• TASK DESCRIPTION: What is needed is an exact copy of every entry.

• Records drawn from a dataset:
------

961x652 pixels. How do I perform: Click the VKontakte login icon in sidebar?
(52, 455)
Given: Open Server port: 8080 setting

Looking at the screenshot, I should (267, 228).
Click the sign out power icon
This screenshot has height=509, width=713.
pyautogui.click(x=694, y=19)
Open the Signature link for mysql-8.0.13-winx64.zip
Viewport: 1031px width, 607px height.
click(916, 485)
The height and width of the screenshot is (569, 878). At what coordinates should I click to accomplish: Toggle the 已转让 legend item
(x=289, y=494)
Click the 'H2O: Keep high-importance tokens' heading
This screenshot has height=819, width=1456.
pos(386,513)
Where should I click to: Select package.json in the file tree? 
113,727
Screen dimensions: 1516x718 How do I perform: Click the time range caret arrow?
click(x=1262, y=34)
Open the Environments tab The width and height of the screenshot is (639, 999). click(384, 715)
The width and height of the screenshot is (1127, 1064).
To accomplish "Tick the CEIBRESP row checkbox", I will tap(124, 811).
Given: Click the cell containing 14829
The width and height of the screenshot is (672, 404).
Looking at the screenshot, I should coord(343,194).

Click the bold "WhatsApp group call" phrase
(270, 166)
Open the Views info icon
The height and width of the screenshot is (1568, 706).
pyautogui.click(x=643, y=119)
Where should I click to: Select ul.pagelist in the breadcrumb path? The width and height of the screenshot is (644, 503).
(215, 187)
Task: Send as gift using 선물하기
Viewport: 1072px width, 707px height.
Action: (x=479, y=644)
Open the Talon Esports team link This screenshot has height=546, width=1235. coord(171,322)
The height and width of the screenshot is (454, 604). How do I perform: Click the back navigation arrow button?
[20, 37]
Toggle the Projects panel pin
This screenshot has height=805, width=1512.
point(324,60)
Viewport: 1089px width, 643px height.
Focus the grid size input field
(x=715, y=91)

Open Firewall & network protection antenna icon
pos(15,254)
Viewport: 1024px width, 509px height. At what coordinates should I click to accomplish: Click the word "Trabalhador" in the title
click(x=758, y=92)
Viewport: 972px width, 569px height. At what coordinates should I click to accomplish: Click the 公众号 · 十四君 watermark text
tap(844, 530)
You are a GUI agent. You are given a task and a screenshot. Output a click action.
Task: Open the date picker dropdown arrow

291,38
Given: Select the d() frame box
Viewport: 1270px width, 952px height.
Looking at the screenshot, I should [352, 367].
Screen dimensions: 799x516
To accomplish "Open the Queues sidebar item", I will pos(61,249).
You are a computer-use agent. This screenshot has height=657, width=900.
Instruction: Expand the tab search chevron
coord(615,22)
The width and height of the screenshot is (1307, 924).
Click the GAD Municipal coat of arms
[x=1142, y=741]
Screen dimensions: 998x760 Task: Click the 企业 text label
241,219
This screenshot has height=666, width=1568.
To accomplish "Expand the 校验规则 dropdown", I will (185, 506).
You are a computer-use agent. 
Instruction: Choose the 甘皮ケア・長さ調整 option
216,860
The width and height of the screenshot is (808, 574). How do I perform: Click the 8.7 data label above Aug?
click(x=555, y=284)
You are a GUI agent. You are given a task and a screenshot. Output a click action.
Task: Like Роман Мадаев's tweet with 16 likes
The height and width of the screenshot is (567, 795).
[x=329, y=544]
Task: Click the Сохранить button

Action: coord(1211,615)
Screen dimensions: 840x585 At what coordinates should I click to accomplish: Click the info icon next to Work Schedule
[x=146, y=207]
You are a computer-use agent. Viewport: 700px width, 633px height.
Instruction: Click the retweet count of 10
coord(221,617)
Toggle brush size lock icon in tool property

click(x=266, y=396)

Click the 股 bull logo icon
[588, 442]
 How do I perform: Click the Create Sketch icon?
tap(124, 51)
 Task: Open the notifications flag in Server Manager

------

• ANSWER BOX:
961x652 pixels. How do I perform: Click the VKontakte login icon in sidebar?
(52, 455)
Given: Open Server port: 8080 setting

Looking at the screenshot, I should (267, 228).
Click the sign out power icon
This screenshot has height=509, width=713.
pyautogui.click(x=694, y=19)
Open the Signature link for mysql-8.0.13-winx64.zip
Viewport: 1031px width, 607px height.
click(916, 485)
The height and width of the screenshot is (569, 878). At what coordinates should I click to accomplish: Toggle the 已转让 legend item
(x=289, y=494)
Click the 'H2O: Keep high-importance tokens' heading
This screenshot has height=819, width=1456.
pos(386,513)
Where should I click to: Select package.json in the file tree? 
113,727
Screen dimensions: 1516x718 How do I perform: Click the time range caret arrow?
click(x=1262, y=34)
Open the Environments tab The width and height of the screenshot is (639, 999). click(384, 715)
The width and height of the screenshot is (1127, 1064).
To accomplish "Tick the CEIBRESP row checkbox", I will tap(124, 811).
Given: Click the cell containing 14829
The width and height of the screenshot is (672, 404).
Looking at the screenshot, I should coord(343,194).

Click the bold "WhatsApp group call" phrase
(270, 166)
Open the Views info icon
The height and width of the screenshot is (1568, 706).
pyautogui.click(x=643, y=119)
Where should I click to: Select ul.pagelist in the breadcrumb path? The width and height of the screenshot is (644, 503).
(215, 187)
Task: Send as gift using 선물하기
Viewport: 1072px width, 707px height.
Action: (x=479, y=644)
Open the Talon Esports team link This screenshot has height=546, width=1235. coord(171,322)
The height and width of the screenshot is (454, 604). How do I perform: Click the back navigation arrow button?
[20, 37]
Toggle the Projects panel pin
This screenshot has height=805, width=1512.
point(324,60)
Viewport: 1089px width, 643px height.
Focus the grid size input field
(x=715, y=91)

Open Firewall & network protection antenna icon
pos(15,254)
Viewport: 1024px width, 509px height. At what coordinates should I click to accomplish: Click the word "Trabalhador" in the title
click(x=758, y=92)
Viewport: 972px width, 569px height. At what coordinates should I click to accomplish: Click the 公众号 · 十四君 watermark text
tap(844, 530)
You are a GUI agent. You are given a task and a screenshot. Output a click action.
Task: Open the date picker dropdown arrow

291,38
Given: Select the d() frame box
Viewport: 1270px width, 952px height.
Looking at the screenshot, I should [352, 367].
Screen dimensions: 799x516
To accomplish "Open the Queues sidebar item", I will pos(61,249).
You are a computer-use agent. This screenshot has height=657, width=900.
Instruction: Expand the tab search chevron
coord(615,22)
The width and height of the screenshot is (1307, 924).
Click the GAD Municipal coat of arms
[x=1142, y=741]
Screen dimensions: 998x760 Task: Click the 企业 text label
241,219
This screenshot has height=666, width=1568.
To accomplish "Expand the 校验规则 dropdown", I will (185, 506).
You are a computer-use agent. 
Instruction: Choose the 甘皮ケア・長さ調整 option
216,860
The width and height of the screenshot is (808, 574). How do I perform: Click the 8.7 data label above Aug?
click(x=555, y=284)
You are a GUI agent. You are given a task and a screenshot. Output a click action.
Task: Like Роман Мадаев's tweet with 16 likes
The height and width of the screenshot is (567, 795).
[x=329, y=544]
Task: Click the Сохранить button

Action: coord(1211,615)
Screen dimensions: 840x585 At what coordinates should I click to accomplish: Click the info icon next to Work Schedule
[x=146, y=207]
You are a computer-use agent. Viewport: 700px width, 633px height.
Instruction: Click the retweet count of 10
coord(221,617)
Toggle brush size lock icon in tool property

click(x=266, y=396)

Click the 股 bull logo icon
[588, 442]
 How do I perform: Click the Create Sketch icon?
tap(124, 51)
 Task: Open the notifications flag in Server Manager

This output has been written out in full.